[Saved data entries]
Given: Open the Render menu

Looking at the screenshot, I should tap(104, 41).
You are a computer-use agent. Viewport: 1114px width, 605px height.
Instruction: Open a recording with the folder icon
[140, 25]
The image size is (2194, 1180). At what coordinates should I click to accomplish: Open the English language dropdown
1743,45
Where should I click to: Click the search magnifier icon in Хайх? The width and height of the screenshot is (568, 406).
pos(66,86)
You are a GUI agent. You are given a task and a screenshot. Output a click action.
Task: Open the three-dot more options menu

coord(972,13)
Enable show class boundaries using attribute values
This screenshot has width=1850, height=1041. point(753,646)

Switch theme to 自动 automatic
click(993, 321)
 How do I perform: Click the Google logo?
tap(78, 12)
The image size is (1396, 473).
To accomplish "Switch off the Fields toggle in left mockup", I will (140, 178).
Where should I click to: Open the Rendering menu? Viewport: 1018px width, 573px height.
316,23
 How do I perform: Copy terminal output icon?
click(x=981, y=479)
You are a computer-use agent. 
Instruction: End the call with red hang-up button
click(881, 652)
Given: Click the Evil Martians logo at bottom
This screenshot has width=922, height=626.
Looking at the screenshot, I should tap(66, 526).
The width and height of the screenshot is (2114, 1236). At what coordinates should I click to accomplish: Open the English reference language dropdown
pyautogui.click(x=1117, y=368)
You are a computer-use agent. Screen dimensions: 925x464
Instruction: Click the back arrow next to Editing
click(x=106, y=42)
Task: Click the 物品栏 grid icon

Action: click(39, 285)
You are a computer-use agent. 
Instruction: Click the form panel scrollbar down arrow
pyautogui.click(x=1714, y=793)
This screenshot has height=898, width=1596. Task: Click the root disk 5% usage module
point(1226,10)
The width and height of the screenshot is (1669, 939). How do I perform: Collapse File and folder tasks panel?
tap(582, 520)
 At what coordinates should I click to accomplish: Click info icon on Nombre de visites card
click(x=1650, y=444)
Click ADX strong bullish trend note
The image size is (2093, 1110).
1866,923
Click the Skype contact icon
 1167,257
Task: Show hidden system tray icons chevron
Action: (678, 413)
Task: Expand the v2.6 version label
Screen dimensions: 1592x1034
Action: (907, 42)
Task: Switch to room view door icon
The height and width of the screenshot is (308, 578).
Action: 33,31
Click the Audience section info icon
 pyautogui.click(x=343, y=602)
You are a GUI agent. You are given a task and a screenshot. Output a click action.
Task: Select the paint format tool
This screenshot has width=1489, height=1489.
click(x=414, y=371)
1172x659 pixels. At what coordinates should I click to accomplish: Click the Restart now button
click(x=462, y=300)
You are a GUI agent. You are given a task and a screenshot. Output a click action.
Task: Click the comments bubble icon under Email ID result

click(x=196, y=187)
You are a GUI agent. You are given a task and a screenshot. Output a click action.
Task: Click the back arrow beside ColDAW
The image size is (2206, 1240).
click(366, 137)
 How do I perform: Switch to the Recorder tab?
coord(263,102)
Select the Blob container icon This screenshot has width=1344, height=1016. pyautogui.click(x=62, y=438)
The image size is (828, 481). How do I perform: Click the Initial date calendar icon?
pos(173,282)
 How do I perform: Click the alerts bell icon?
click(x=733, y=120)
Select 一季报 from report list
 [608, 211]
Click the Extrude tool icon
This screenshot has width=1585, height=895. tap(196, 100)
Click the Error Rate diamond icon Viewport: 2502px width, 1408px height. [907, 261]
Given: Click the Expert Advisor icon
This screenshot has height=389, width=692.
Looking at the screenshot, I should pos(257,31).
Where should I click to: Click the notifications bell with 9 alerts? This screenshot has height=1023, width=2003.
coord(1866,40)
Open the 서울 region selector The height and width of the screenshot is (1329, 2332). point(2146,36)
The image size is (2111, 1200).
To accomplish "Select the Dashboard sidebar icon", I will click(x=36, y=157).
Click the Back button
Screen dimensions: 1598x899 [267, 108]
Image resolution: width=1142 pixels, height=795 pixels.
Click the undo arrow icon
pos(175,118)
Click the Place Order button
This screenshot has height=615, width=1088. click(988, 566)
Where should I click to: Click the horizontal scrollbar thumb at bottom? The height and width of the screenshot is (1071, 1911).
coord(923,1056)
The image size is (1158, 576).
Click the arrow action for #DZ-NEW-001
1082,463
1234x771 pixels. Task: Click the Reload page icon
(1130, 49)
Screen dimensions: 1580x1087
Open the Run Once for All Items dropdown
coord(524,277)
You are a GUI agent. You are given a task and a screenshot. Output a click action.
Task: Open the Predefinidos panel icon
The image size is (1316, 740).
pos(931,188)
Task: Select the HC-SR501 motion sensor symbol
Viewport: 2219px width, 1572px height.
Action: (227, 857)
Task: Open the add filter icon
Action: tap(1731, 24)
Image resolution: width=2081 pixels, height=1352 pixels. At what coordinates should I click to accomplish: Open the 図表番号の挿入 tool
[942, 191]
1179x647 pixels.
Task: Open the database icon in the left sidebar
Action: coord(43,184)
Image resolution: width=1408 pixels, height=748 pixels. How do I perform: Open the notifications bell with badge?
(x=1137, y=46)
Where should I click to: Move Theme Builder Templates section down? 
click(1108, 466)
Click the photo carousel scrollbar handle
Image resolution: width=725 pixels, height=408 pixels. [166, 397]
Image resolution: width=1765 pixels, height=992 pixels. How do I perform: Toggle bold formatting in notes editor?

What you have to do → Each entry above needs to be duplicated verbatim.

Task output →
Given: Open the Render menu

Looking at the screenshot, I should tap(104, 41).
You are a computer-use agent. Viewport: 1114px width, 605px height.
Instruction: Open a recording with the folder icon
[140, 25]
The image size is (2194, 1180). At what coordinates should I click to accomplish: Open the English language dropdown
1743,45
Where should I click to: Click the search magnifier icon in Хайх? The width and height of the screenshot is (568, 406).
pos(66,86)
You are a GUI agent. You are given a task and a screenshot. Output a click action.
Task: Open the three-dot more options menu

coord(972,13)
Enable show class boundaries using attribute values
This screenshot has width=1850, height=1041. point(753,646)

Switch theme to 自动 automatic
click(993, 321)
 How do I perform: Click the Google logo?
tap(78, 12)
The image size is (1396, 473).
To accomplish "Switch off the Fields toggle in left mockup", I will (140, 178).
Where should I click to: Open the Rendering menu? Viewport: 1018px width, 573px height.
316,23
 How do I perform: Copy terminal output icon?
click(x=981, y=479)
You are a computer-use agent. 
Instruction: End the call with red hang-up button
click(881, 652)
Given: Click the Evil Martians logo at bottom
This screenshot has width=922, height=626.
Looking at the screenshot, I should tap(66, 526).
The width and height of the screenshot is (2114, 1236). At what coordinates should I click to accomplish: Open the English reference language dropdown
pyautogui.click(x=1117, y=368)
You are a computer-use agent. Screen dimensions: 925x464
Instruction: Click the back arrow next to Editing
click(x=106, y=42)
Task: Click the 物品栏 grid icon

Action: click(39, 285)
You are a computer-use agent. 
Instruction: Click the form panel scrollbar down arrow
pyautogui.click(x=1714, y=793)
This screenshot has height=898, width=1596. Task: Click the root disk 5% usage module
point(1226,10)
The width and height of the screenshot is (1669, 939). How do I perform: Collapse File and folder tasks panel?
tap(582, 520)
 At what coordinates should I click to accomplish: Click info icon on Nombre de visites card
click(x=1650, y=444)
Click ADX strong bullish trend note
The image size is (2093, 1110).
1866,923
Click the Skype contact icon
 1167,257
Task: Show hidden system tray icons chevron
Action: (678, 413)
Task: Expand the v2.6 version label
Screen dimensions: 1592x1034
Action: (907, 42)
Task: Switch to room view door icon
The height and width of the screenshot is (308, 578).
Action: 33,31
Click the Audience section info icon
 pyautogui.click(x=343, y=602)
You are a GUI agent. You are given a task and a screenshot. Output a click action.
Task: Select the paint format tool
This screenshot has width=1489, height=1489.
click(x=414, y=371)
1172x659 pixels. At what coordinates should I click to accomplish: Click the Restart now button
click(x=462, y=300)
You are a GUI agent. You are given a task and a screenshot. Output a click action.
Task: Click the comments bubble icon under Email ID result

click(x=196, y=187)
You are a GUI agent. You are given a task and a screenshot. Output a click action.
Task: Click the back arrow beside ColDAW
The image size is (2206, 1240).
click(366, 137)
 How do I perform: Switch to the Recorder tab?
coord(263,102)
Select the Blob container icon This screenshot has width=1344, height=1016. pyautogui.click(x=62, y=438)
The image size is (828, 481). How do I perform: Click the Initial date calendar icon?
pos(173,282)
 How do I perform: Click the alerts bell icon?
click(x=733, y=120)
Select 一季报 from report list
 [608, 211]
Click the Extrude tool icon
This screenshot has width=1585, height=895. tap(196, 100)
Click the Error Rate diamond icon Viewport: 2502px width, 1408px height. [907, 261]
Given: Click the Expert Advisor icon
This screenshot has height=389, width=692.
Looking at the screenshot, I should pos(257,31).
Where should I click to: Click the notifications bell with 9 alerts? This screenshot has height=1023, width=2003.
coord(1866,40)
Open the 서울 region selector The height and width of the screenshot is (1329, 2332). point(2146,36)
The image size is (2111, 1200).
To accomplish "Select the Dashboard sidebar icon", I will click(x=36, y=157).
Click the Back button
Screen dimensions: 1598x899 [267, 108]
Image resolution: width=1142 pixels, height=795 pixels.
Click the undo arrow icon
pos(175,118)
Click the Place Order button
This screenshot has height=615, width=1088. click(988, 566)
Where should I click to: Click the horizontal scrollbar thumb at bottom? The height and width of the screenshot is (1071, 1911).
coord(923,1056)
The image size is (1158, 576).
Click the arrow action for #DZ-NEW-001
1082,463
1234x771 pixels. Task: Click the Reload page icon
(1130, 49)
Screen dimensions: 1580x1087
Open the Run Once for All Items dropdown
coord(524,277)
You are a GUI agent. You are given a task and a screenshot. Output a click action.
Task: Open the Predefinidos panel icon
The image size is (1316, 740).
pos(931,188)
Task: Select the HC-SR501 motion sensor symbol
Viewport: 2219px width, 1572px height.
Action: (227, 857)
Task: Open the add filter icon
Action: tap(1731, 24)
Image resolution: width=2081 pixels, height=1352 pixels. At what coordinates should I click to accomplish: Open the 図表番号の挿入 tool
[942, 191]
1179x647 pixels.
Task: Open the database icon in the left sidebar
Action: coord(43,184)
Image resolution: width=1408 pixels, height=748 pixels. How do I perform: Open the notifications bell with badge?
(x=1137, y=46)
Where should I click to: Move Theme Builder Templates section down? 
click(1108, 466)
Click the photo carousel scrollbar handle
Image resolution: width=725 pixels, height=408 pixels. [166, 397]
Image resolution: width=1765 pixels, height=992 pixels. How do I perform: Toggle bold formatting in notes editor?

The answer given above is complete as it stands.